* _ACTIVITY_: Could you repeat every record below exactly as written?

BEGIN

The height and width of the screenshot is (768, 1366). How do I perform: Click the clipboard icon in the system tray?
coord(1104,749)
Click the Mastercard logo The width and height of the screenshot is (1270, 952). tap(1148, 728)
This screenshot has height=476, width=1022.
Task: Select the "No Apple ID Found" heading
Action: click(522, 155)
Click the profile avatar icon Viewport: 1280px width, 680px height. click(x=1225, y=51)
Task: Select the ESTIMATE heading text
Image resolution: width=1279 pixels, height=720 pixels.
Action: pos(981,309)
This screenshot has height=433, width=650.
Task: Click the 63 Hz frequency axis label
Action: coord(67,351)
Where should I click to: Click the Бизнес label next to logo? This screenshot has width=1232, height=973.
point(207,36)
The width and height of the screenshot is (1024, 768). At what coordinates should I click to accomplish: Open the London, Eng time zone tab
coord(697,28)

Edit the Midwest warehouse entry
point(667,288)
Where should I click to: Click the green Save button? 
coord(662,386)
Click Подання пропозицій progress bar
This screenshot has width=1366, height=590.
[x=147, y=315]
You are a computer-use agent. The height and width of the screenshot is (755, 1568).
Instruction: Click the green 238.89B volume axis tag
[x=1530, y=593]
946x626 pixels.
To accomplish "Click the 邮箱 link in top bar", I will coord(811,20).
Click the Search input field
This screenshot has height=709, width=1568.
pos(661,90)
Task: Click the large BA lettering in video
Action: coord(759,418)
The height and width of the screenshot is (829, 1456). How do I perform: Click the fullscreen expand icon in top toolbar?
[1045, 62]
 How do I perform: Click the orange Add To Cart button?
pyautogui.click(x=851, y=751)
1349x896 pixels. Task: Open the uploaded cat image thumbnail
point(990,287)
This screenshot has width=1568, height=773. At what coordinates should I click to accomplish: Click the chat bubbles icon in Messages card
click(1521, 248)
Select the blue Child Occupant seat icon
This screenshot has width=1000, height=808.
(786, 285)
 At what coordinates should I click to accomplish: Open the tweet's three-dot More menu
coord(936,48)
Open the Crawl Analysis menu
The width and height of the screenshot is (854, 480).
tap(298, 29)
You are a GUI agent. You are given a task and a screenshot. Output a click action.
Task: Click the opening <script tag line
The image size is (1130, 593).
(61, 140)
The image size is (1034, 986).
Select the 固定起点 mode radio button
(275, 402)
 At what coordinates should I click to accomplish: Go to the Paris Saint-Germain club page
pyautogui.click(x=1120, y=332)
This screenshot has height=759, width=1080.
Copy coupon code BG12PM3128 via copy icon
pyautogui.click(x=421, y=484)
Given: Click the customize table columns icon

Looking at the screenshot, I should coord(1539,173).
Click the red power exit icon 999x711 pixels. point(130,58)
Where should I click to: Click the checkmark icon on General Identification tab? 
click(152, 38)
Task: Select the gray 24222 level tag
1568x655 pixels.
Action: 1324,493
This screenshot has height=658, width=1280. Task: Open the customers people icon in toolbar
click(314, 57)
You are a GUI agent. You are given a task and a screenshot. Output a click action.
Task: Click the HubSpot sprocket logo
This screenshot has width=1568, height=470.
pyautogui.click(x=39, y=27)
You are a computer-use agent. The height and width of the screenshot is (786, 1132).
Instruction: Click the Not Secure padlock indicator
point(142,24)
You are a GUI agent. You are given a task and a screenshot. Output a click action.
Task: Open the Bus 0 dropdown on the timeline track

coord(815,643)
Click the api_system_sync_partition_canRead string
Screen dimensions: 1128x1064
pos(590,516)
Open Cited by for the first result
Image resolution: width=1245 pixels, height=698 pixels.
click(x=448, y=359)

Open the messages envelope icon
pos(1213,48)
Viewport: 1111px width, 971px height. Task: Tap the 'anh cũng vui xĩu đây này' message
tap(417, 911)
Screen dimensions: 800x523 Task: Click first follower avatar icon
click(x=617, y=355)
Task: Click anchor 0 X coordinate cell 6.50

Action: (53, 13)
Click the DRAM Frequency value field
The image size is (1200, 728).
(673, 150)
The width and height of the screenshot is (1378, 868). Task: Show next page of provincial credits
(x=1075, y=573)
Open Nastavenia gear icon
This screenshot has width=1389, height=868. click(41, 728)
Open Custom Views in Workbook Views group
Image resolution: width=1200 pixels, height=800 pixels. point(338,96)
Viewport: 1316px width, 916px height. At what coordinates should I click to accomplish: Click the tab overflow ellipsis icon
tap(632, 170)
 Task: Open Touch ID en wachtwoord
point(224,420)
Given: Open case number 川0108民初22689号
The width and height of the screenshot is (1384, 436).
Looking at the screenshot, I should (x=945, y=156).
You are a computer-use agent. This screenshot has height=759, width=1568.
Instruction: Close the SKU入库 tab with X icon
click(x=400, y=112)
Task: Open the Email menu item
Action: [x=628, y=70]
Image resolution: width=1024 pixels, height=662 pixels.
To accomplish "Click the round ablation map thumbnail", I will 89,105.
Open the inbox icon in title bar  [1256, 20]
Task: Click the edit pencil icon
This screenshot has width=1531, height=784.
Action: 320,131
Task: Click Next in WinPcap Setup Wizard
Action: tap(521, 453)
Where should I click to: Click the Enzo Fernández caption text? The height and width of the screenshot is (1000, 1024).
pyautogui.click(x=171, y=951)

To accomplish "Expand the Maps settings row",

END

* _WRITTEN RESPONSE_:
The height and width of the screenshot is (768, 1366). How do I perform: Click the clipboard icon in the system tray?
coord(1104,749)
Click the Mastercard logo The width and height of the screenshot is (1270, 952). tap(1148, 728)
This screenshot has height=476, width=1022.
Task: Select the "No Apple ID Found" heading
Action: click(522, 155)
Click the profile avatar icon Viewport: 1280px width, 680px height. click(x=1225, y=51)
Task: Select the ESTIMATE heading text
Image resolution: width=1279 pixels, height=720 pixels.
Action: pos(981,309)
This screenshot has height=433, width=650.
Task: Click the 63 Hz frequency axis label
Action: coord(67,351)
Where should I click to: Click the Бизнес label next to logo? This screenshot has width=1232, height=973.
point(207,36)
The width and height of the screenshot is (1024, 768). At what coordinates should I click to accomplish: Open the London, Eng time zone tab
coord(697,28)

Edit the Midwest warehouse entry
point(667,288)
Where should I click to: Click the green Save button? 
coord(662,386)
Click Подання пропозицій progress bar
This screenshot has width=1366, height=590.
[x=147, y=315]
You are a computer-use agent. The height and width of the screenshot is (755, 1568).
Instruction: Click the green 238.89B volume axis tag
[x=1530, y=593]
946x626 pixels.
To accomplish "Click the 邮箱 link in top bar", I will coord(811,20).
Click the Search input field
This screenshot has height=709, width=1568.
pos(661,90)
Task: Click the large BA lettering in video
Action: coord(759,418)
The height and width of the screenshot is (829, 1456). How do I perform: Click the fullscreen expand icon in top toolbar?
[1045, 62]
 How do I perform: Click the orange Add To Cart button?
pyautogui.click(x=851, y=751)
1349x896 pixels. Task: Open the uploaded cat image thumbnail
point(990,287)
This screenshot has width=1568, height=773. At what coordinates should I click to accomplish: Click the chat bubbles icon in Messages card
click(1521, 248)
Select the blue Child Occupant seat icon
This screenshot has width=1000, height=808.
(786, 285)
 At what coordinates should I click to accomplish: Open the tweet's three-dot More menu
coord(936,48)
Open the Crawl Analysis menu
The width and height of the screenshot is (854, 480).
tap(298, 29)
You are a GUI agent. You are given a task and a screenshot. Output a click action.
Task: Click the opening <script tag line
The image size is (1130, 593).
(61, 140)
The image size is (1034, 986).
Select the 固定起点 mode radio button
(275, 402)
 At what coordinates should I click to accomplish: Go to the Paris Saint-Germain club page
pyautogui.click(x=1120, y=332)
This screenshot has height=759, width=1080.
Copy coupon code BG12PM3128 via copy icon
pyautogui.click(x=421, y=484)
Given: Click the customize table columns icon

Looking at the screenshot, I should coord(1539,173).
Click the red power exit icon 999x711 pixels. point(130,58)
Where should I click to: Click the checkmark icon on General Identification tab? 
click(152, 38)
Task: Select the gray 24222 level tag
1568x655 pixels.
Action: 1324,493
This screenshot has height=658, width=1280. Task: Open the customers people icon in toolbar
click(314, 57)
You are a GUI agent. You are given a task and a screenshot. Output a click action.
Task: Click the HubSpot sprocket logo
This screenshot has width=1568, height=470.
pyautogui.click(x=39, y=27)
You are a computer-use agent. The height and width of the screenshot is (786, 1132).
Instruction: Click the Not Secure padlock indicator
point(142,24)
You are a GUI agent. You are given a task and a screenshot. Output a click action.
Task: Open the Bus 0 dropdown on the timeline track

coord(815,643)
Click the api_system_sync_partition_canRead string
Screen dimensions: 1128x1064
pos(590,516)
Open Cited by for the first result
Image resolution: width=1245 pixels, height=698 pixels.
click(x=448, y=359)

Open the messages envelope icon
pos(1213,48)
Viewport: 1111px width, 971px height. Task: Tap the 'anh cũng vui xĩu đây này' message
tap(417, 911)
Screen dimensions: 800x523 Task: Click first follower avatar icon
click(x=617, y=355)
Task: Click anchor 0 X coordinate cell 6.50

Action: (53, 13)
Click the DRAM Frequency value field
The image size is (1200, 728).
(673, 150)
The width and height of the screenshot is (1378, 868). Task: Show next page of provincial credits
(x=1075, y=573)
Open Nastavenia gear icon
This screenshot has width=1389, height=868. click(41, 728)
Open Custom Views in Workbook Views group
Image resolution: width=1200 pixels, height=800 pixels. point(338,96)
Viewport: 1316px width, 916px height. At what coordinates should I click to accomplish: Click the tab overflow ellipsis icon
tap(632, 170)
 Task: Open Touch ID en wachtwoord
point(224,420)
Given: Open case number 川0108民初22689号
The width and height of the screenshot is (1384, 436).
Looking at the screenshot, I should (x=945, y=156).
You are a computer-use agent. This screenshot has height=759, width=1568.
Instruction: Close the SKU入库 tab with X icon
click(x=400, y=112)
Task: Open the Email menu item
Action: [x=628, y=70]
Image resolution: width=1024 pixels, height=662 pixels.
To accomplish "Click the round ablation map thumbnail", I will 89,105.
Open the inbox icon in title bar  [1256, 20]
Task: Click the edit pencil icon
This screenshot has width=1531, height=784.
Action: 320,131
Task: Click Next in WinPcap Setup Wizard
Action: tap(521, 453)
Where should I click to: Click the Enzo Fernández caption text? The height and width of the screenshot is (1000, 1024).
pyautogui.click(x=171, y=951)

To accomplish "Expand the Maps settings row",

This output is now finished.